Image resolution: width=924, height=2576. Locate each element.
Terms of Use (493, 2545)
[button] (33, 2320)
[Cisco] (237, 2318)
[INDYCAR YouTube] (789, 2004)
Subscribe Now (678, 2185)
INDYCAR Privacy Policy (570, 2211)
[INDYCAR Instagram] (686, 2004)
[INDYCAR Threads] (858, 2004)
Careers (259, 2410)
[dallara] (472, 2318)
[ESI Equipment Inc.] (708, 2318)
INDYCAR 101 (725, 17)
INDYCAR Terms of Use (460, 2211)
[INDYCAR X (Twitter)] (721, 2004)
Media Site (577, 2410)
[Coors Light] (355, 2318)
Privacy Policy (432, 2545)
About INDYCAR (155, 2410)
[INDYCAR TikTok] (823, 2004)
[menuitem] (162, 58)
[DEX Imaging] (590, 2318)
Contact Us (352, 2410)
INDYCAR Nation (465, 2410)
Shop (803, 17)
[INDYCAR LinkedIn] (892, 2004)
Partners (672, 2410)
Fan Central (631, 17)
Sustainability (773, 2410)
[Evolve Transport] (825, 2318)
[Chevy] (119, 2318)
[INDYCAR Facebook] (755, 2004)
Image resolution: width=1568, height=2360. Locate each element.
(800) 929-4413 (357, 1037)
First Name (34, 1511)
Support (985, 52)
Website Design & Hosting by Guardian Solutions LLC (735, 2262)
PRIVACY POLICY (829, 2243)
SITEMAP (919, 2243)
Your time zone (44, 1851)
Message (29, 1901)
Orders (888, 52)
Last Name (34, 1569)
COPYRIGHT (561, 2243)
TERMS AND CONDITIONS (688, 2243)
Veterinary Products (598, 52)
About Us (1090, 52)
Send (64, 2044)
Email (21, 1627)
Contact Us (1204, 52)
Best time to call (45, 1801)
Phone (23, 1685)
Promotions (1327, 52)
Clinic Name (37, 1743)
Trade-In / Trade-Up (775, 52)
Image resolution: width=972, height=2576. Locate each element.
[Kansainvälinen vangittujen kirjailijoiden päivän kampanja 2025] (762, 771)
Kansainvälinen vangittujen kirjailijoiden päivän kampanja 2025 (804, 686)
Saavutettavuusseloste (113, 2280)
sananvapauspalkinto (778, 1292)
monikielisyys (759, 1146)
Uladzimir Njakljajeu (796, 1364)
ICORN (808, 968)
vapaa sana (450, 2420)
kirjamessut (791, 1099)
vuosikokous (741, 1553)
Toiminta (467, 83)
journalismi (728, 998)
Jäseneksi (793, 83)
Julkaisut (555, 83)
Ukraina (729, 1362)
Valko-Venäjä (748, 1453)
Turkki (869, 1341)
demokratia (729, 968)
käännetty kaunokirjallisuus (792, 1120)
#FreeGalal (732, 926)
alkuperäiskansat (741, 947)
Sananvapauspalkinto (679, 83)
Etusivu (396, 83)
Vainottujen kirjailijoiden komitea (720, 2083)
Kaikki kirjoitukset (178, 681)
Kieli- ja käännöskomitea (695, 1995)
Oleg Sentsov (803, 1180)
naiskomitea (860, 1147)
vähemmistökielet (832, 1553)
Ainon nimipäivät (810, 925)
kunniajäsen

--- --- ---

> _Problem_
Could you write out exactly the lines above, starting at the first one and ending with the line that has "[ESI Equipment Inc.] (708, 2318)"?

> _Expected answer_
Image resolution: width=924, height=2576. Locate each element.
Terms of Use (493, 2545)
[button] (33, 2320)
[Cisco] (237, 2318)
[INDYCAR YouTube] (789, 2004)
Subscribe Now (678, 2185)
INDYCAR Privacy Policy (570, 2211)
[INDYCAR Instagram] (686, 2004)
[INDYCAR Threads] (858, 2004)
Careers (259, 2410)
[dallara] (472, 2318)
[ESI Equipment Inc.] (708, 2318)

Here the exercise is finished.